### PROMPT 1
Pull out every line of the rows below that contains the word "Open". Matching is case-sensitive.

### EXTRACT PROVIDED
####################

All Joy and No Fun
Full Title: All Joy and No Fun: The Paradox of Modern Parenthood
Author / Editor: Jennifer Senior
Publisher: Ecco, 2014
Review © Metapsychology Vol. 18, No. 38
Reviewer: Lloyd A. Wells, Ph.D., M.D.
I found this book fascinating, enjoyable and sometimes mildly frustrating. It was fun to read, and I learned a lot.
This is not a book about child-rearing but about the effects of child-rearing on middle-class American parents, and the results are interesting and sometimes sobering. Chapters deal consecutively with the impact of early parenting on parents’ sense of autonomy, effects on marriage, some of the joys of having young children, the demands — especially social demands — on parents of pre-adolescent children, and the vicissitudes of the adolescent years.
In the chapter on the loss of autonomy, Senior uses interviews with parents as well as a review of the literature to tell her story, a juxtaposition which occurs throughout the book. She writes well and can capture the spirit of parent-child interactions. She writes, for example, of a toddler who was proving recalcitrant to find his underwear but did find it. “‘You did find your green underwear,” Angie (his mother) exclaims. ‘Good job!’ She beams and pounces on it, as if it were a bridal bouquet.” Babies and toddlers are immensely demanding and require a great deal of parental time. In 2004, a study indicated that women ranked child care sixteenth of nineteen possible pleasurable activities. The author suggests that some of this relates to the fact that babies and toddlers employ primary process thinking: so do psychotic people. Delightful as they can be, very young children do not think as we do, and they often, by our faulty definitions, are mad, which can make them, temporarily, unpleasant to be around. At the same time, in a not unrelated phenomenon, toddlers are asking central and even classically philosophical questions and are fascinating to spend time with. Senior does a marvelous job of addressing these points, with examples and studies . Young children have their own agendas, and it can be difficult for parents to synchronize with them.
The next chapter addresses the effects of children on their parents’ marriages. As children grow into and beyond the toddler stage, they like rules but do not always follow them. Depending in part on parental reaction, anarchy can ensue, and if this occurs frequently, it can cause significant marital strain.
But there is more to this strain than children’s misbehavior. Senior cites a 2009 study of 132 couples which found that 90 per cent had less satisfaction in their marriage after the birth of a first child. In a 2003 meta-analysis, only 38 per cent of mothers of infants had above-average marital satisfaction. Much of the dissatisfaction has to do with the sheer work of child care. Women work much more in the workplace than they used to do, and men do more housework and child care. Fathers do far more than they used to, but still less than mothers, even when both work full time. And fathers overestimate the amount they do, which can make mothers angry. Fathers also tend to take “short cuts” in both housework and child care. That said, satisfaction with the division of labor seems to be based on a perception that each spouse is helping the other, rather than the exact percentage of work provided.
Another dissatisfier is that, although socializing with other adults in formal activities involving children increases greatly once a couple has a child, informal socializing with close friends decreases enormously, as does socializing related to hobbies and interests.
And parents today tend not to live close to siblings and parents, closing sometimes potentially excellent sources of support and child care.
In the United States, mothers rather than fathers make most of the demands on and commands to children, and there is a toll for this as well.

####################

### STORED DATA
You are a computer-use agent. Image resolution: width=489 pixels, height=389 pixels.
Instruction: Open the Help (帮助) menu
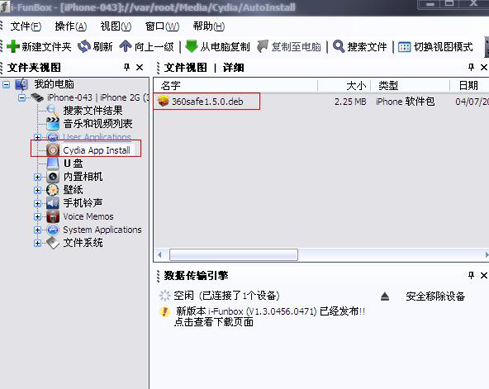pyautogui.click(x=209, y=26)
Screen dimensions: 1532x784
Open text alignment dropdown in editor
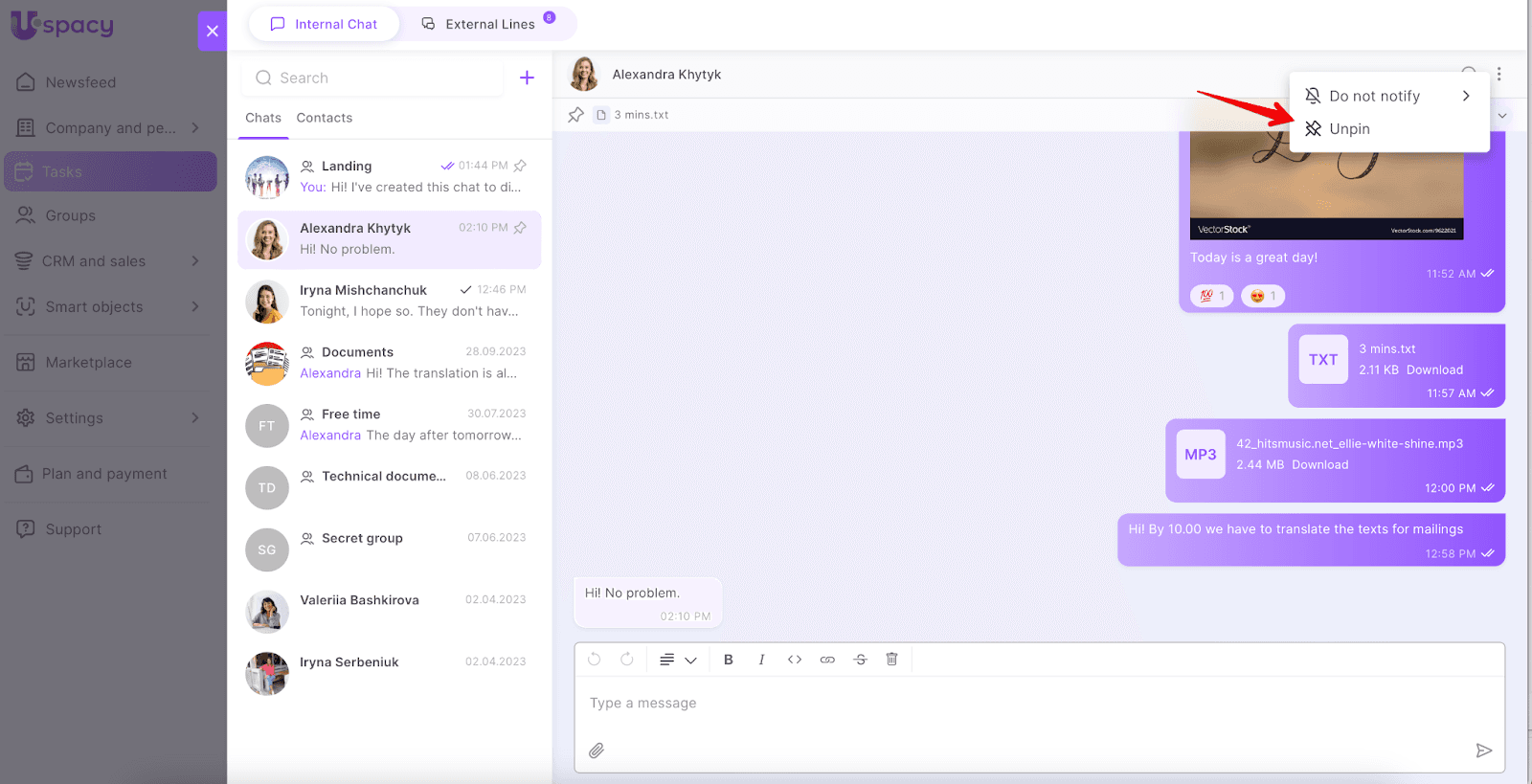(x=677, y=660)
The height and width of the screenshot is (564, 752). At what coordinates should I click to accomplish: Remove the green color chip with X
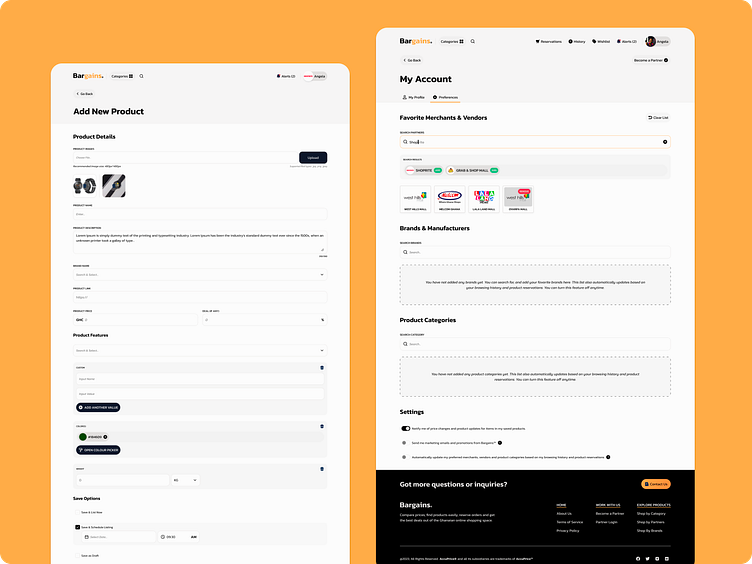(106, 437)
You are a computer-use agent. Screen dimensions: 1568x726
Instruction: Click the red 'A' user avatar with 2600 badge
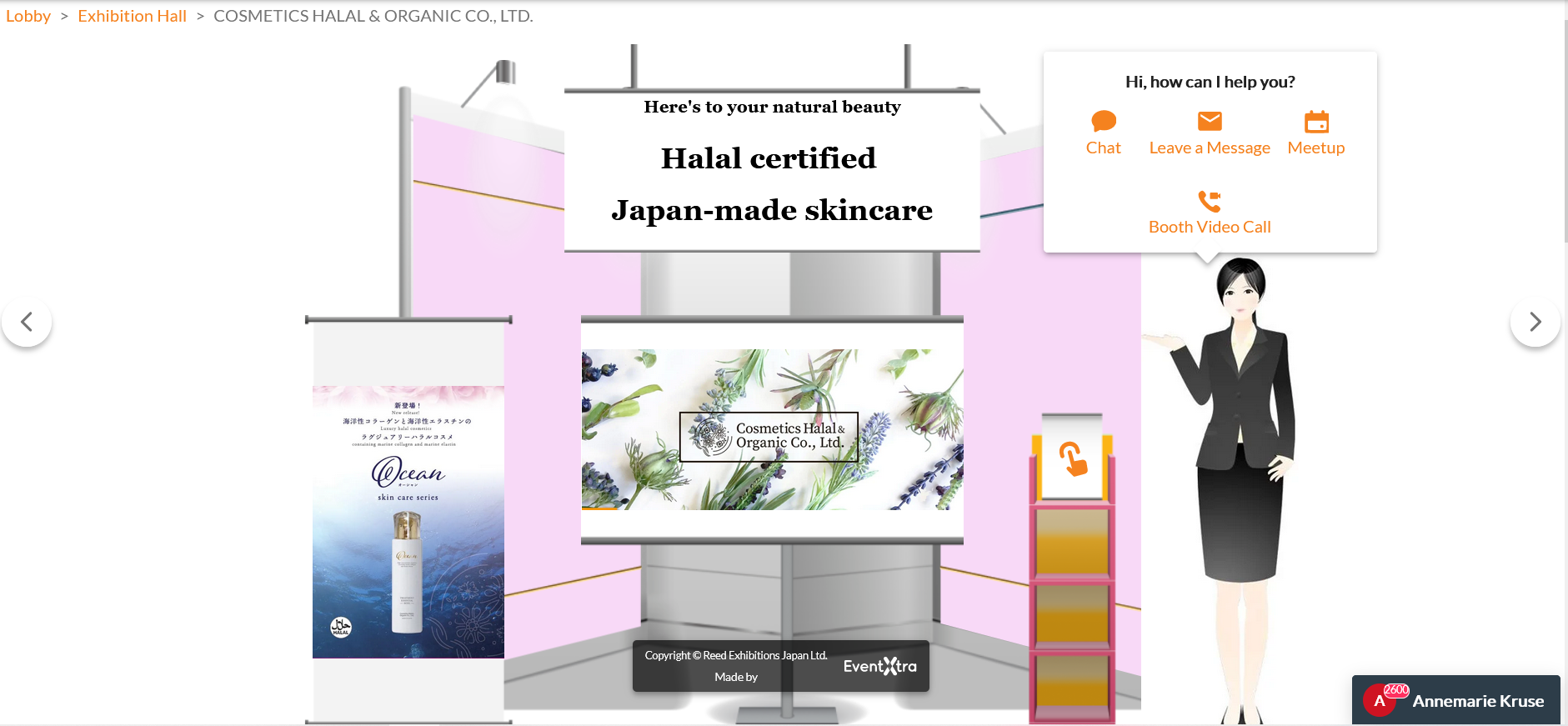pos(1380,700)
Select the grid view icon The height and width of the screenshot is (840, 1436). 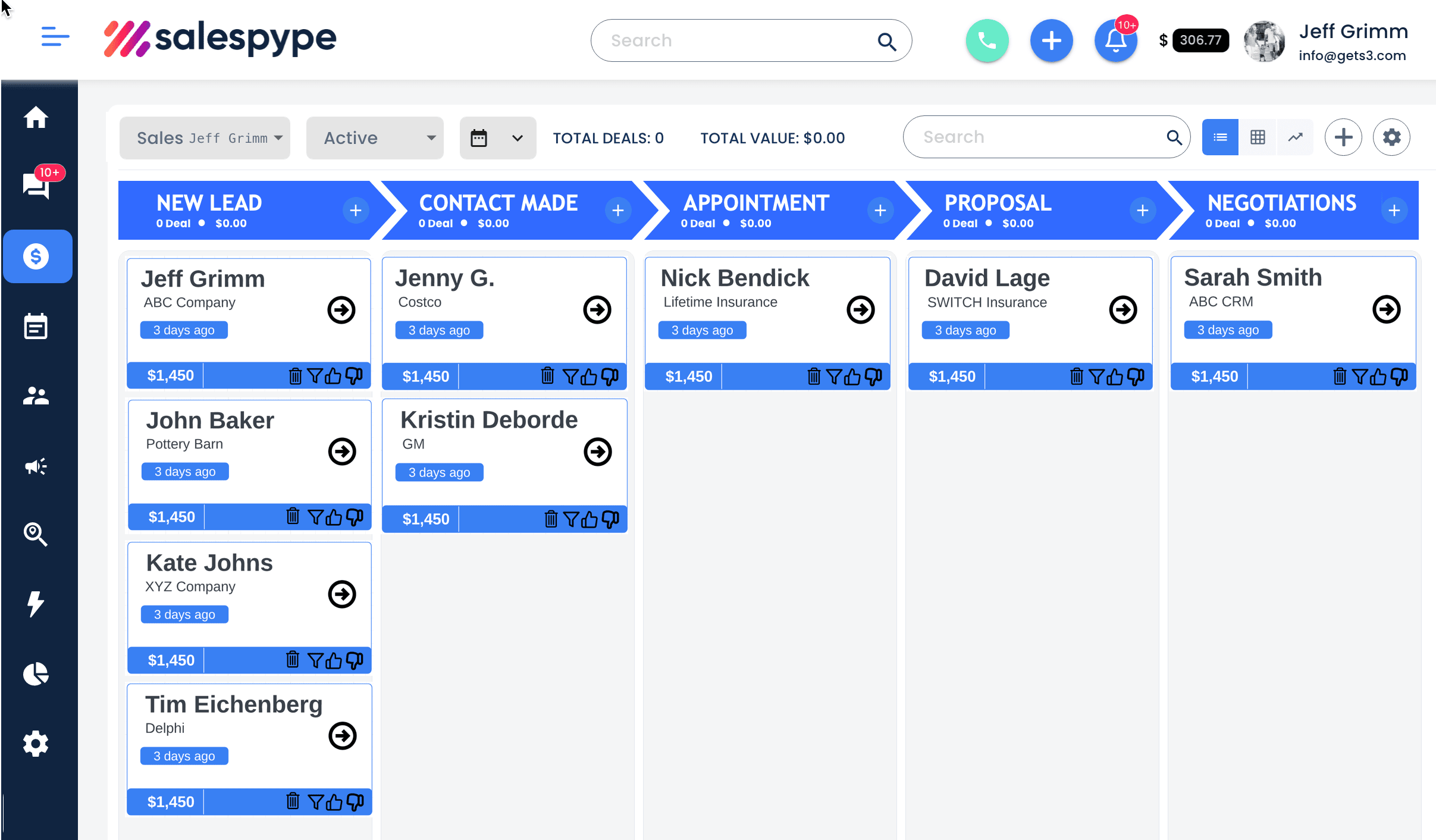[x=1257, y=138]
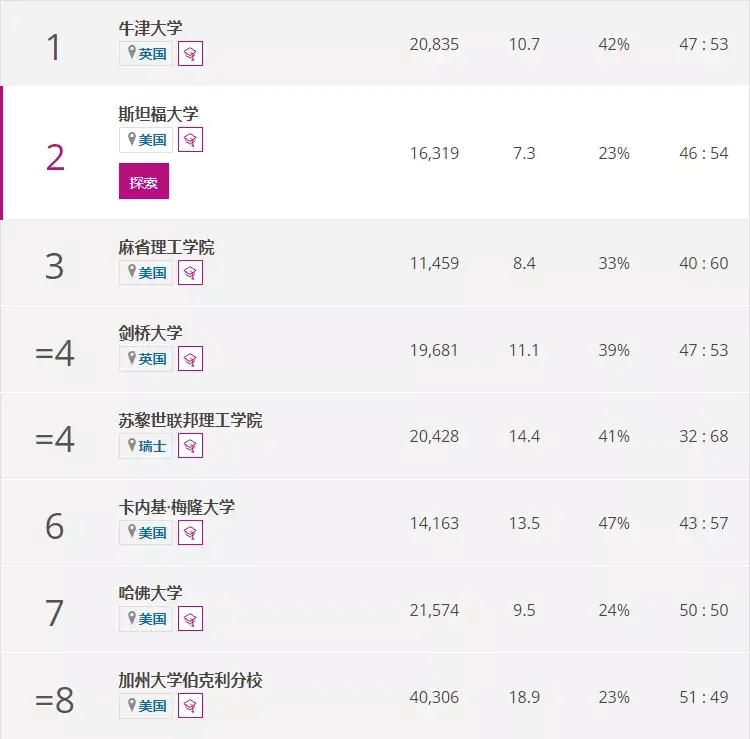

####################

### PROMPT 2
In the review of All Joy and No Fun, where did a 2004 study find that women ranked child care among nineteen possible pleasurable activities?

### TASK RESPONSE 1
Instruction: Open the Help (帮助) menu
Open text alignment dropdown in editor

### TASK RESPONSE 2
Sixteenth.